Now we've got Infinity Ward version 2.0 copying Treyarch's recipe for success, using that secret zombie ingredient--but replacing it with aliens. Treyarch lucked out when they were riding the wave of zombie craze and have been able to continuously ride for a while. Aliens, unfortunately, haven't seen the resurgence that zombies had. Yeah, you've got a show like Falling Skies that shows there's some interest in little green men, but it's got nothing on the momentum behind The Walking Dead and every other god-awful zombie-centric creation. Sterling argues the alien mode lacks the camp of Treyarch's Zombies, instead manifesting as "a fairly bland slice of chaos, in which fairly uninteresting aliens are mowed through across blasted cities littered with quivering pustules." But of the two sister developers, Infinity Ward has always appeared the more severe and prudish one while Treyarch presented itself as the one who might buy you a beer if you take her out.
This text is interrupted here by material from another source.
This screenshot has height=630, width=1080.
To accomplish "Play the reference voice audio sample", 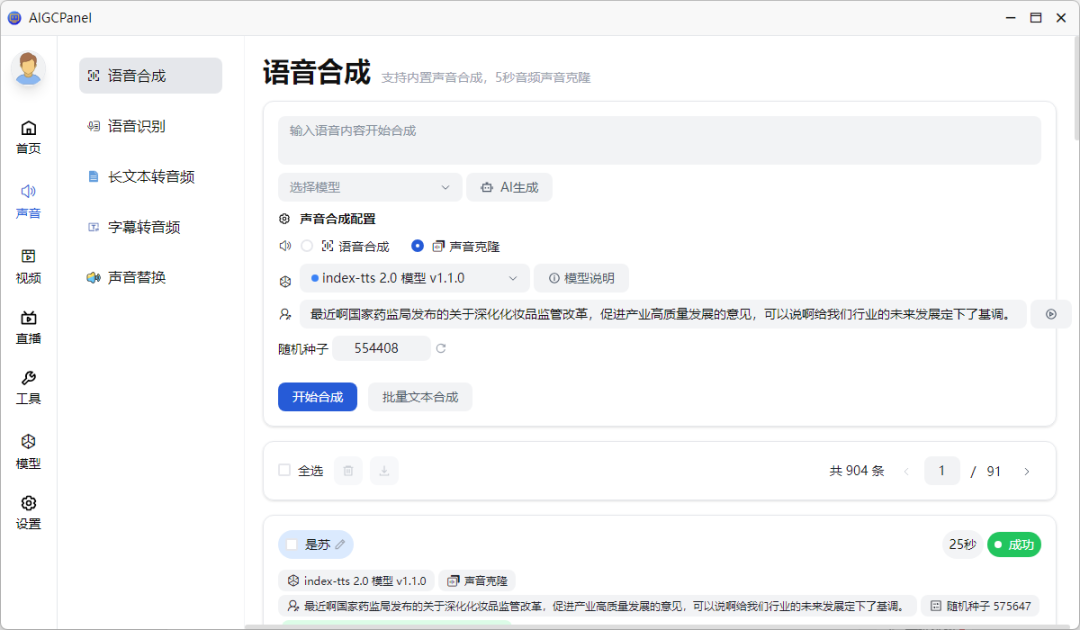I will click(1051, 314).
Perhaps the franchise has gone long in the tooth, and the weakness of Ghosts is just symptomatic of that. Judging from the gameplay footage, Titanfall might be the very cure that Call of Duty needs. The ease of controls that Call of Duty has always been praised for appears to have been "borrowed" by the former Infinity Ward devs that makeup Sledgehammer Games. But they didn't just add big-ass robots. They added another dimension to the gameplay altogether. Titanfall might be the Call of Duty game that is long overdue.